Man, is it me, or is this a lot more complicated than Batman's origin? Parents shot, layabout millionaire, superstitious lot, bat through window, BAM, Batman. Anyway, soon Reid visits the graves of his brother and sister-in-law, vowing to bring their killers to justice and to take care of Jerry just as Ted always took care of him. Meanwhile, "Gentleman" Duggin decides that if killing her son won't get the old lady to turn over the factory, he'll start arranging "accidents" around the factory and her home, and sends her a letter to that effect.
Reid consoles his mother again, who says that her late husband, her knight in shining armor, would know what to do.
Ah, there's the "bat through window" moment. Reid sees gangsters staking out their house in shifts, and thinks he can make them act if he pretends to head back to school by packing his bags and getting in a cab. That night, he's proven right as the gangsters break into the factory and start wrecking it, until interrupted by a mysterious shadowy figure - the Knight Watchman! His costume's kind of different here, with a much darker blue (or black?) cowl-and-undies, no shield symbol, a gray bodysuit, and much like first appearance Batman, purple gloves. Using the physical prowess that made him a multiple sport star, he easily trounces Duggin and his goons. There's a really great exchange where Duggin tries to offer the Knight Watchman money or a job, but the Knight Watchman somberly states that Duggin owes him much more than he could ever pay.
This feels kind of Silver-Agey, despite being based on GA Bats (what with the different costume and all) -- if anything I'm reminded of Daredevil #1, where Daredevil finds and defeats his father's killer by the issue's end.
Finally, we're on to a short four-pager with Silver Age Ultiman, who shows a contest winner his Secret Citadel. There's a nice continuity nod to #3 by way of a shot of Robot #1's grave. Naturally there's a giant dollar bill and a rubber apatosaurus, because it's not like they did those Batcave things last issue. There's also a "City of Atlantis" that fits in an oversized fishbowl like Kandor. Oh, and a "Hall of Secret Identities" featuring statues of his Round Table of America teammates; I'm hoping he doesn't show the kid that one.
We also learn about SA Ultiman's origin (a little more, at least) -- Chris Kelly was an astronaut in whose space capsule was hit by a radioactive meteor. The other astronaut inside died, and Chris was very sick for a long time, but upon overcoming his illness he was the Ultimate Human Being!

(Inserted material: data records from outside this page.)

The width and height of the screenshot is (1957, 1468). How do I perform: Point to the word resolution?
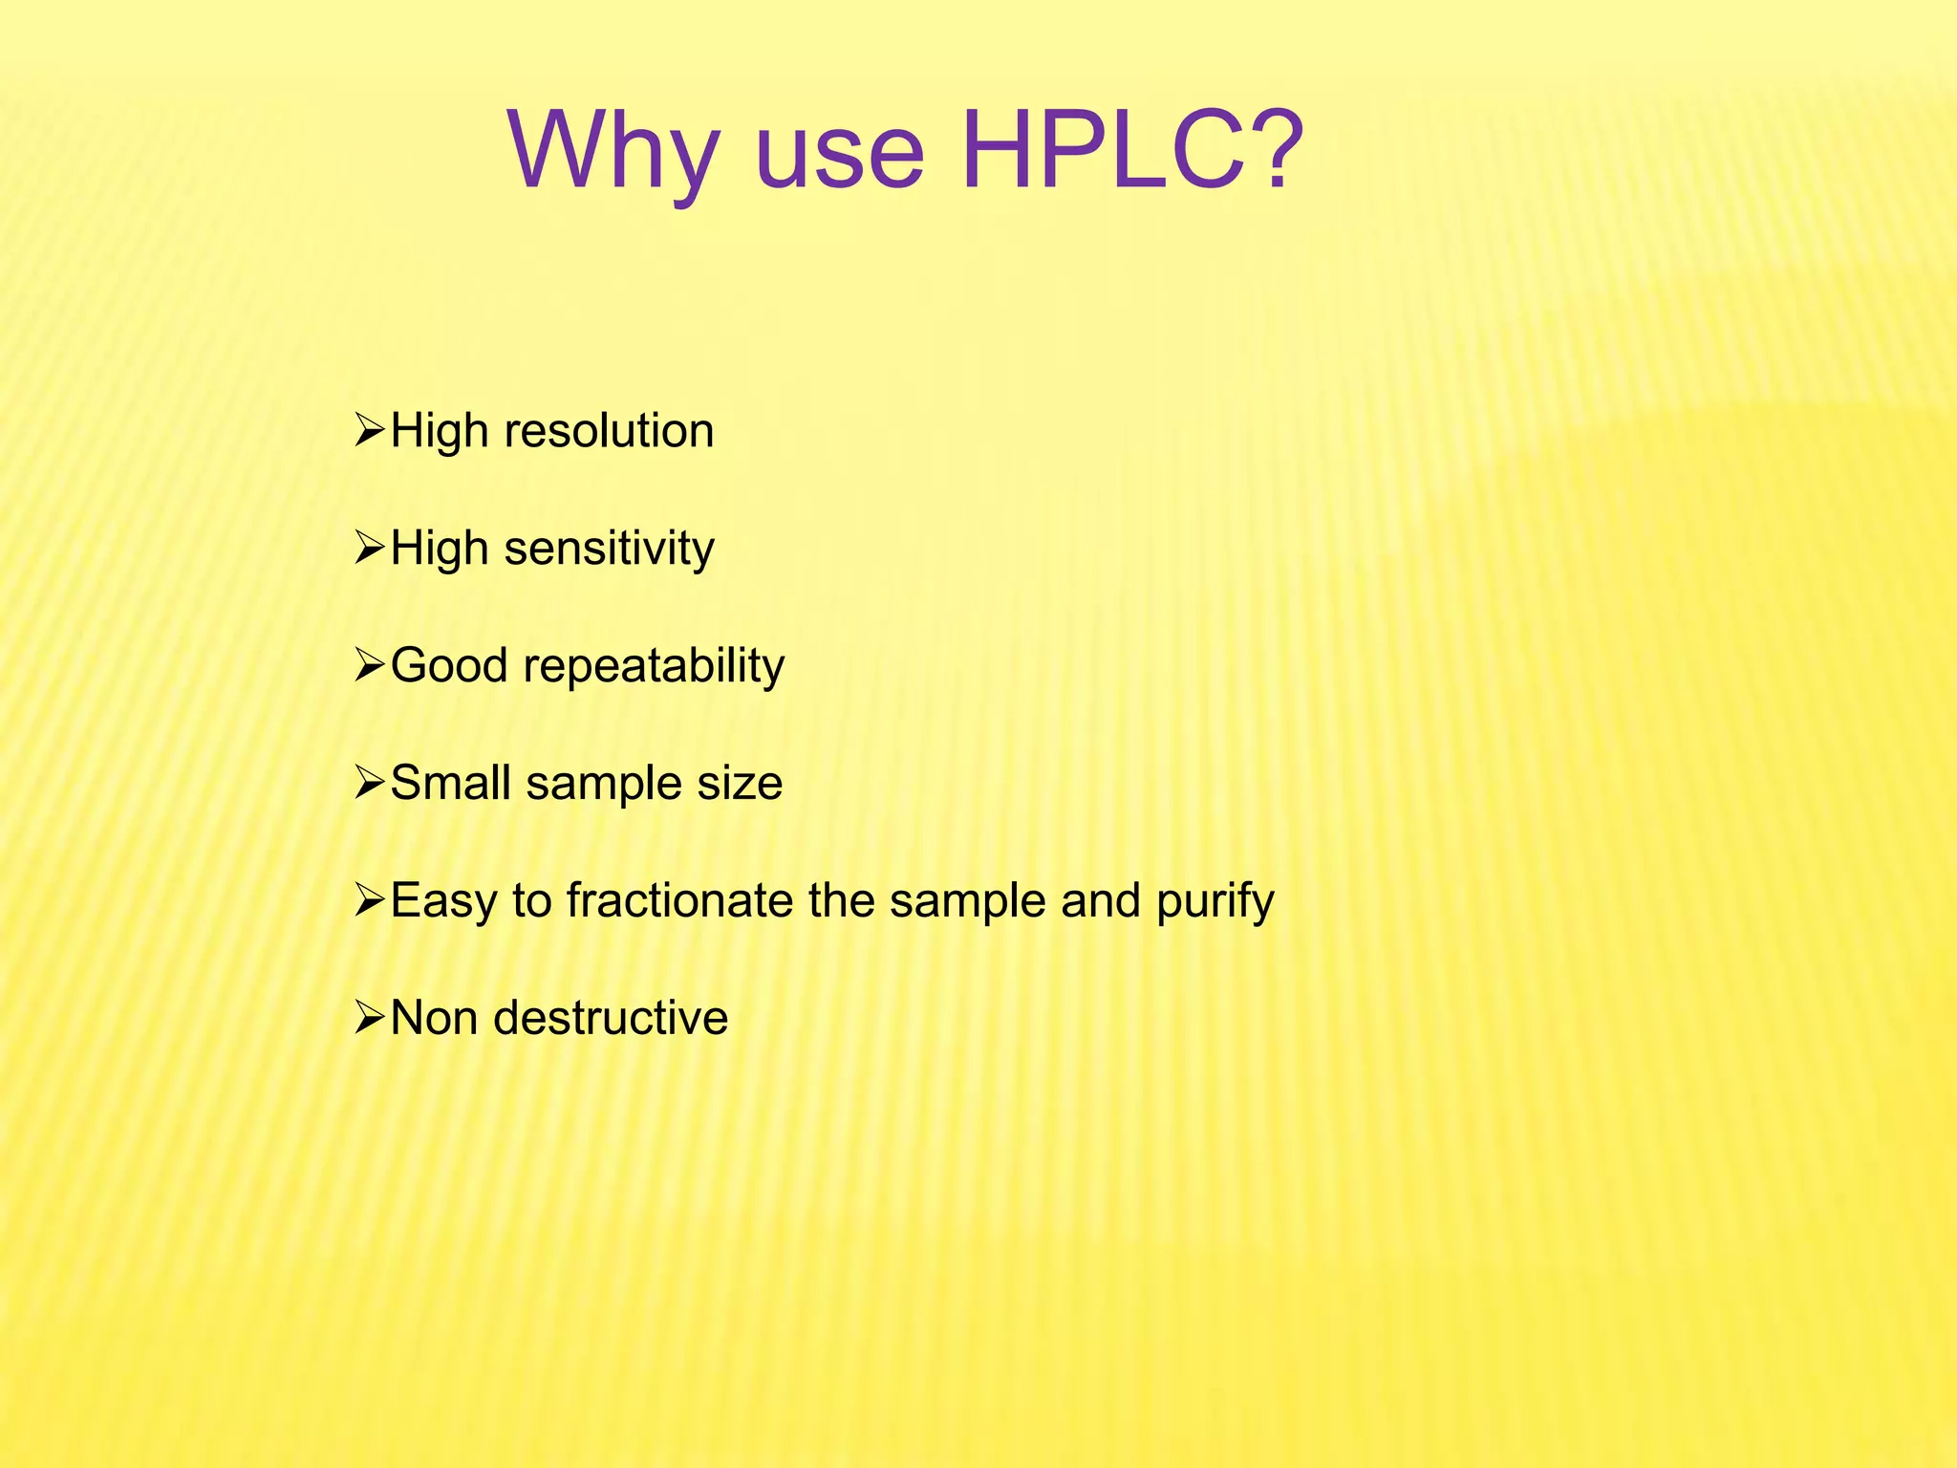pyautogui.click(x=609, y=431)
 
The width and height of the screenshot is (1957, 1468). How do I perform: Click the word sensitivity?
pyautogui.click(x=609, y=549)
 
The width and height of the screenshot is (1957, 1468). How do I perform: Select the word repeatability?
pyautogui.click(x=654, y=666)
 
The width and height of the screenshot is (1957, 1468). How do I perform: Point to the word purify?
pyautogui.click(x=1215, y=902)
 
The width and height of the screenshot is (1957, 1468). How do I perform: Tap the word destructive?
pyautogui.click(x=611, y=1018)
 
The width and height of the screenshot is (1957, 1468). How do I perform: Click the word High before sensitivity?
pyautogui.click(x=439, y=550)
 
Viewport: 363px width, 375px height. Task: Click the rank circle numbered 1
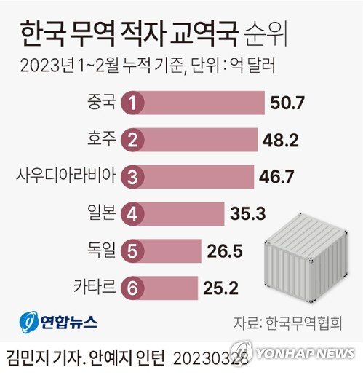pos(132,103)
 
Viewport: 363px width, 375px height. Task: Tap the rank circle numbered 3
pos(132,176)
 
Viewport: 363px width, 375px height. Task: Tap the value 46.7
pos(276,176)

I probably mentioned this before, but that power source strikes me as a deliberate reference to Silver Age Ultraman, a human astronaut who got his powers from space rocks and becomes more powerful from further exposure. Also, take note of the costume differences between Golden and Silver Age Ultiman -- well, it's gloves mostly right here, but as we saw last issue Golden Age Ulti later added a belt to his ensemble. Also, the "no undies" look is obviously a little funny these days, since that's what Superman himself is wearing.